Requirement: Copy the following lines of the material with no changes, starting at the line that contains "The image size is (2560, 1440)." and ending after the line that contains "I want to click on legend-label: A.". Include both of those lines and nothing outside them.

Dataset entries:
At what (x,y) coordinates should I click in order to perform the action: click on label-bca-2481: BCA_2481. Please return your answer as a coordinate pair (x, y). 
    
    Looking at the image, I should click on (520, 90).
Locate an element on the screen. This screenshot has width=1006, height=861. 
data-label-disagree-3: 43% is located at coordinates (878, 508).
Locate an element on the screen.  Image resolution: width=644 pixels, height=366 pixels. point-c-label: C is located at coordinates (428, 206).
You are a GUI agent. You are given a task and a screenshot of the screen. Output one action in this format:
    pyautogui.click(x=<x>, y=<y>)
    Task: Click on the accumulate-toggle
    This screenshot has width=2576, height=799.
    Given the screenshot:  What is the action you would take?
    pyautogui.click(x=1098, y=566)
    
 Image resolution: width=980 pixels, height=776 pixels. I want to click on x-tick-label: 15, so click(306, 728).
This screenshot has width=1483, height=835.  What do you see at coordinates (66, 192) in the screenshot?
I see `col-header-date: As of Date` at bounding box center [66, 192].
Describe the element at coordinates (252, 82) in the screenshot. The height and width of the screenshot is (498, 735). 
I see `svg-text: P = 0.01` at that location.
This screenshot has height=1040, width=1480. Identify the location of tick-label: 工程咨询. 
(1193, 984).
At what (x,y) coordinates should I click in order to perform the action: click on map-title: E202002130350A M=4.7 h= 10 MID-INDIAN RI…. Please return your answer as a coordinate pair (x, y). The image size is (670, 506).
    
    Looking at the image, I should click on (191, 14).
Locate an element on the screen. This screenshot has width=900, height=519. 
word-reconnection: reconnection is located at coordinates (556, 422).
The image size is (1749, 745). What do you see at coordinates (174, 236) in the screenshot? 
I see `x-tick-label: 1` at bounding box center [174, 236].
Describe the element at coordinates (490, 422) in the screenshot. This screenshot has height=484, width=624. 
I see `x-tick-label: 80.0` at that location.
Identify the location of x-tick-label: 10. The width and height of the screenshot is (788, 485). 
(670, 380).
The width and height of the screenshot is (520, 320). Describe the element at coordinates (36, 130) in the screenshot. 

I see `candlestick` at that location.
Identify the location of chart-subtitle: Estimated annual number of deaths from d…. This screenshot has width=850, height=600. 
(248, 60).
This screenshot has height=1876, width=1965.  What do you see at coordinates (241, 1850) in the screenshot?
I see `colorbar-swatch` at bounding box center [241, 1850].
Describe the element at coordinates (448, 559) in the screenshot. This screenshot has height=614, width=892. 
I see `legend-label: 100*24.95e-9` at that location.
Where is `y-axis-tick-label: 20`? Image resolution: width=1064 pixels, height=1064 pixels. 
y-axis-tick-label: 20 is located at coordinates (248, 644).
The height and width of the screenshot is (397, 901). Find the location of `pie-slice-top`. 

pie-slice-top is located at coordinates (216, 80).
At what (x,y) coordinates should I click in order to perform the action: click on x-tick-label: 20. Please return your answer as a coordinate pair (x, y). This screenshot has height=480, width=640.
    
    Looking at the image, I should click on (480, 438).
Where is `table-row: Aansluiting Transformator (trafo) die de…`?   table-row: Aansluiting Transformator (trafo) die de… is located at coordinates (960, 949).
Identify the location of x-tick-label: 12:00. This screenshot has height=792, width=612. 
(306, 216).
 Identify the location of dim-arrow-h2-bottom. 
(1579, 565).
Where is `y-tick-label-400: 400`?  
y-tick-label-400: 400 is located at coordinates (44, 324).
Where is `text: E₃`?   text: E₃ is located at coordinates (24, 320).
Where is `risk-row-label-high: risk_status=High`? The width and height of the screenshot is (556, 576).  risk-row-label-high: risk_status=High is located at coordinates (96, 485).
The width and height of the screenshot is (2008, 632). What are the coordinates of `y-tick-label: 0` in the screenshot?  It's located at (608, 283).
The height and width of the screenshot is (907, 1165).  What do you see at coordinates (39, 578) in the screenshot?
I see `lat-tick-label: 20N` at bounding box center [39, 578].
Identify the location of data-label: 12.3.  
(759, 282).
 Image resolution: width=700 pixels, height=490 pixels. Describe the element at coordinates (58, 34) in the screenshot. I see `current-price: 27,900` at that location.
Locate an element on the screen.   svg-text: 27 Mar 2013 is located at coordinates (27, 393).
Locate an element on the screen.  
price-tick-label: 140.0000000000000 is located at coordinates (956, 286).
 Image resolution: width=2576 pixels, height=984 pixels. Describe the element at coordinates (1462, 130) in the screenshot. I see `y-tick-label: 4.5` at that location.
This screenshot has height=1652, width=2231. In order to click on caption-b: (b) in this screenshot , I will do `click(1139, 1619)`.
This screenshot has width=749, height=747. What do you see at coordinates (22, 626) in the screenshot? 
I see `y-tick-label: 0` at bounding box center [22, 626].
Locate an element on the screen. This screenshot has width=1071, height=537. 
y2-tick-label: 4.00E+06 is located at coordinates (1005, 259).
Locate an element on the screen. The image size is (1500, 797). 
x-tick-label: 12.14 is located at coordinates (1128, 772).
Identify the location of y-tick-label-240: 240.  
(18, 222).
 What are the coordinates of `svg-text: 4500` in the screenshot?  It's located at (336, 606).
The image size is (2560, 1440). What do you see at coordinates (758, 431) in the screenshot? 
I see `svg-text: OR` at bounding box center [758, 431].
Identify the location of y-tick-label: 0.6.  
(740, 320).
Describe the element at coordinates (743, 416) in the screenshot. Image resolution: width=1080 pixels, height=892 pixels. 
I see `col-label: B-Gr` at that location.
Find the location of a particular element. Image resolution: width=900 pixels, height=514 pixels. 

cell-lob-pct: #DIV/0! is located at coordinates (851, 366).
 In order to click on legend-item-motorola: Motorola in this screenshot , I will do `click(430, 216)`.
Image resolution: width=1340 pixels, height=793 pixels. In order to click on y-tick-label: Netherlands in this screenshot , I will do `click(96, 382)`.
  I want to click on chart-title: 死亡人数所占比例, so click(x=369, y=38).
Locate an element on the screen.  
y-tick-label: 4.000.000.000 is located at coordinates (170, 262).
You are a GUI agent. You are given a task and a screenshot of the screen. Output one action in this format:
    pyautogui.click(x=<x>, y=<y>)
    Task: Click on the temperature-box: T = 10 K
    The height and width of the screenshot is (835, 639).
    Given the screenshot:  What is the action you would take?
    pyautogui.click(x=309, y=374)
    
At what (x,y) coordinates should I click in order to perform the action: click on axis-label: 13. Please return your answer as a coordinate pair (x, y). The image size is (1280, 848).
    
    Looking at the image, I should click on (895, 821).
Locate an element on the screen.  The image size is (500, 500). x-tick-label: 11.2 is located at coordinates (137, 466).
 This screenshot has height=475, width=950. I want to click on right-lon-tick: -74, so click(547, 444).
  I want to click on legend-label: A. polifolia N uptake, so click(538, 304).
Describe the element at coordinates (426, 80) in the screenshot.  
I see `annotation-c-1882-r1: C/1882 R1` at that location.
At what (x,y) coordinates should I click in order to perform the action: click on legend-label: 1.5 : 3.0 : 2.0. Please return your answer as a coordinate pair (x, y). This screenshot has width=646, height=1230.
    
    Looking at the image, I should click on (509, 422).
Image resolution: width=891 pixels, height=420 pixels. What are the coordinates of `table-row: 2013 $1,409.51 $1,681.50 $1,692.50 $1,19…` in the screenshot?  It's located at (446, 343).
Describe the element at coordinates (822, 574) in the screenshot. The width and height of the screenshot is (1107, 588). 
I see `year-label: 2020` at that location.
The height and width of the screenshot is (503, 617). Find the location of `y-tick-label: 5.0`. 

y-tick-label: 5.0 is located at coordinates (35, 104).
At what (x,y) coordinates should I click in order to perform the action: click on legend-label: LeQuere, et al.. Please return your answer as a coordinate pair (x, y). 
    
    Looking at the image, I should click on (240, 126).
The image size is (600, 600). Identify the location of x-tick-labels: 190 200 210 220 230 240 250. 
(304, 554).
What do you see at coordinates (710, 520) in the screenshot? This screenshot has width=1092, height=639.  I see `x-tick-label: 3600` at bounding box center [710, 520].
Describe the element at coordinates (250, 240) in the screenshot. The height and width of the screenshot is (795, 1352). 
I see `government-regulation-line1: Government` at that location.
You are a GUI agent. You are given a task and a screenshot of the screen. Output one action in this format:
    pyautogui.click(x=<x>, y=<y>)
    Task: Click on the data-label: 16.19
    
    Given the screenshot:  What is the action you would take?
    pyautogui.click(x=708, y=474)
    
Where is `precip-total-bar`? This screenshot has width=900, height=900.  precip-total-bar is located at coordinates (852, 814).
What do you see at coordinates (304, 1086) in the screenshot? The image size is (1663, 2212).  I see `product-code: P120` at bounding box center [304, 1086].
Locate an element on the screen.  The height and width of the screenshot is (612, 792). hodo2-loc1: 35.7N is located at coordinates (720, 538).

Solution for this task:
The image size is (2560, 1440). What do you see at coordinates (758, 431) in the screenshot? 
I see `svg-text: OR` at bounding box center [758, 431].
Identify the location of y-tick-label: 0.6.  
(740, 320).
Describe the element at coordinates (743, 416) in the screenshot. Image resolution: width=1080 pixels, height=892 pixels. 
I see `col-label: B-Gr` at that location.
Find the location of a particular element. Image resolution: width=900 pixels, height=514 pixels. 

cell-lob-pct: #DIV/0! is located at coordinates (851, 366).
 In order to click on legend-item-motorola: Motorola in this screenshot , I will do `click(430, 216)`.
Image resolution: width=1340 pixels, height=793 pixels. In order to click on y-tick-label: Netherlands in this screenshot , I will do `click(96, 382)`.
  I want to click on chart-title: 死亡人数所占比例, so click(x=369, y=38).
Locate an element on the screen.  
y-tick-label: 4.000.000.000 is located at coordinates (170, 262).
You are a GUI agent. You are given a task and a screenshot of the screen. Output one action in this format:
    pyautogui.click(x=<x>, y=<y>)
    Task: Click on the temperature-box: T = 10 K
    The height and width of the screenshot is (835, 639).
    Given the screenshot:  What is the action you would take?
    pyautogui.click(x=309, y=374)
    
At what (x,y) coordinates should I click in order to perform the action: click on axis-label: 13. Please return your answer as a coordinate pair (x, y). The image size is (1280, 848).
    
    Looking at the image, I should click on (895, 821).
Locate an element on the screen.  The image size is (500, 500). x-tick-label: 11.2 is located at coordinates (137, 466).
 This screenshot has height=475, width=950. I want to click on right-lon-tick: -74, so click(547, 444).
  I want to click on legend-label: A. polifolia N uptake, so click(538, 304).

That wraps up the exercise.